* **演習課題**
1. 医療法人についての文章で、医療法人が非営利であるという規定が表れているのは医療法の何条か。
2. 医療法人についての文章を、最後の文に続けて書き進めよ。

* **文書の抜粋**
医療法人は営利か非営利か

医療法人は、公益法人より公益性がないけれど、株式会社などの営利法人より公益性はあるという状態が永いこと続いています。業務に制限があるという点で公益法人に近く、課税上は株式会社に近い(ただし事業税・消費税は例外)という特徴があります。このように複雑な状態が半世紀以上も続いているため、医療法人は分かりにくい・難しいという概念を持ってしまった方もいます。

医療法人は営利でしょうか?それとも非営利でしょうか?

医療法では医療法人は非営利であると規定しています。それは医療法第54条 医療法人は、剰余金の配当をしてはならない。という条文に表れています。株式会社は株主に対し配当金という株主利益還元方法がありますが、医療法人はそれを禁止しています。

* **提供資料**

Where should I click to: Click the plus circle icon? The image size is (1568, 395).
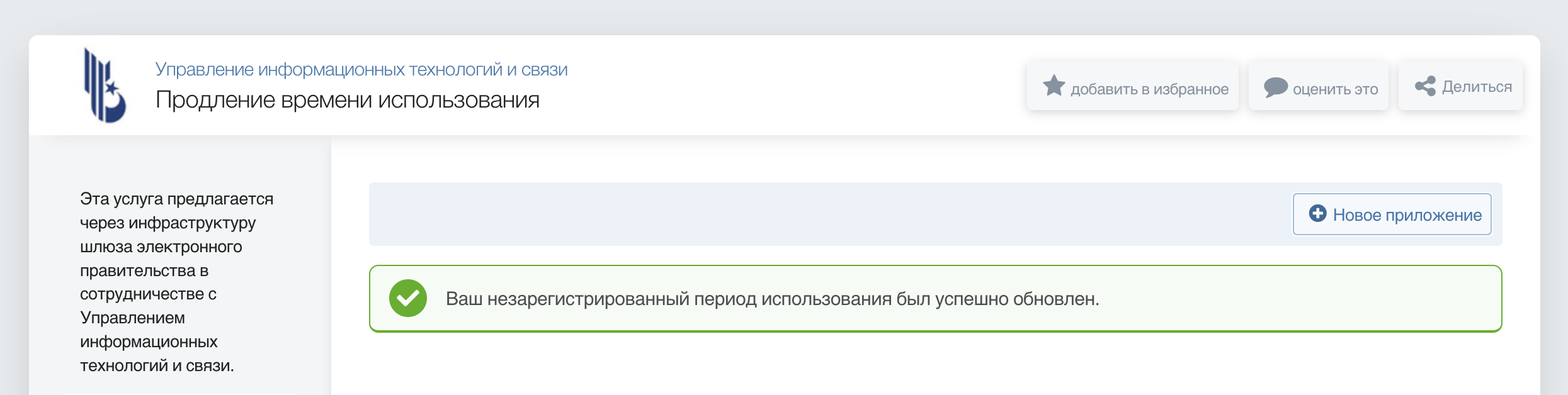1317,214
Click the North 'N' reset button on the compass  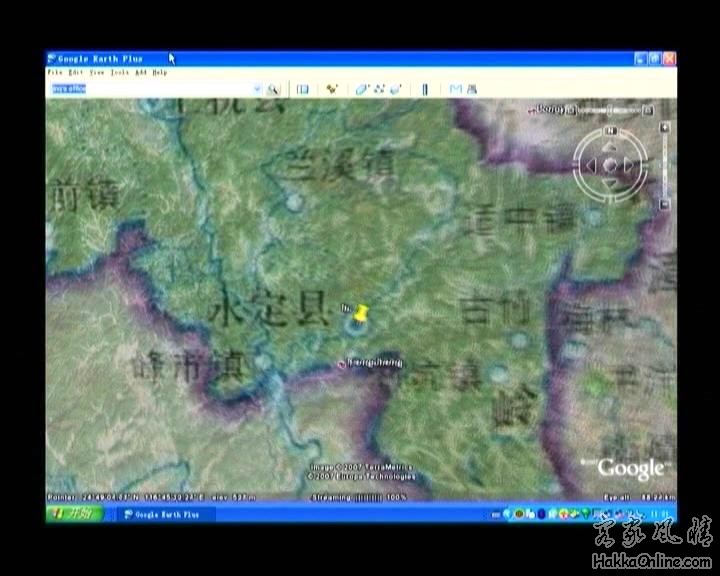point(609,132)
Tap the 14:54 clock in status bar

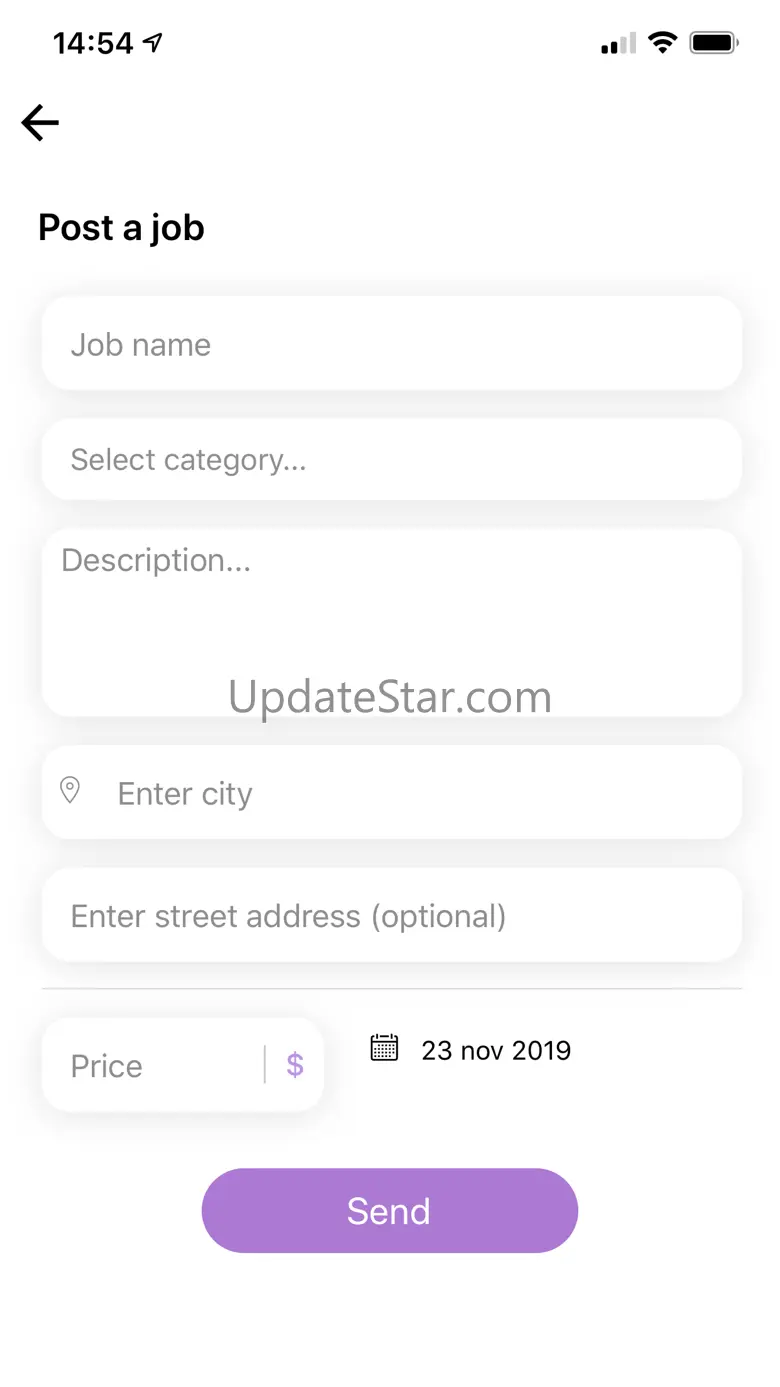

* **各課題の解答**
1. 医療法第54条(医療法人は剰余金の配当をしてはならないという条文)。

2.
だからといって、非営利であると言い切れるでしょうか?平成19年の医療法改正時に株式会社が医療業務に参入できるか否かが吟味されたことがあります。その時に厚生労働省が示した答えが医療法人は非営利なので営利法人である株式会社は参入できない。というものです。その際、医療法人は確かに医療法で剰余金の配当が禁止されており、毎期の配当は行っていないが、社員退社時や解散時は時価での払い戻しが実際に行われてきた経緯があり、これは毎期の配当ではないが、毎期の配当を積み立てていて退社時等に一括して支払ったのと変わりがないではないか?という疑問がぶつけられました。つまり、実質的な配当が行われていて、剰余金配当禁止規定は形骸化しているのでないか?という意見です。

そこで、平成19年4月の医療法改正では、退社時に時価払戻しができる組織形態である「持分の定めのある社団医療法人」の新規設立を禁止し、税務上も時価払戻が不可能な「持分の定めのない社団医療法人または財団医療法人」でしか新規設立ができなくなったのです。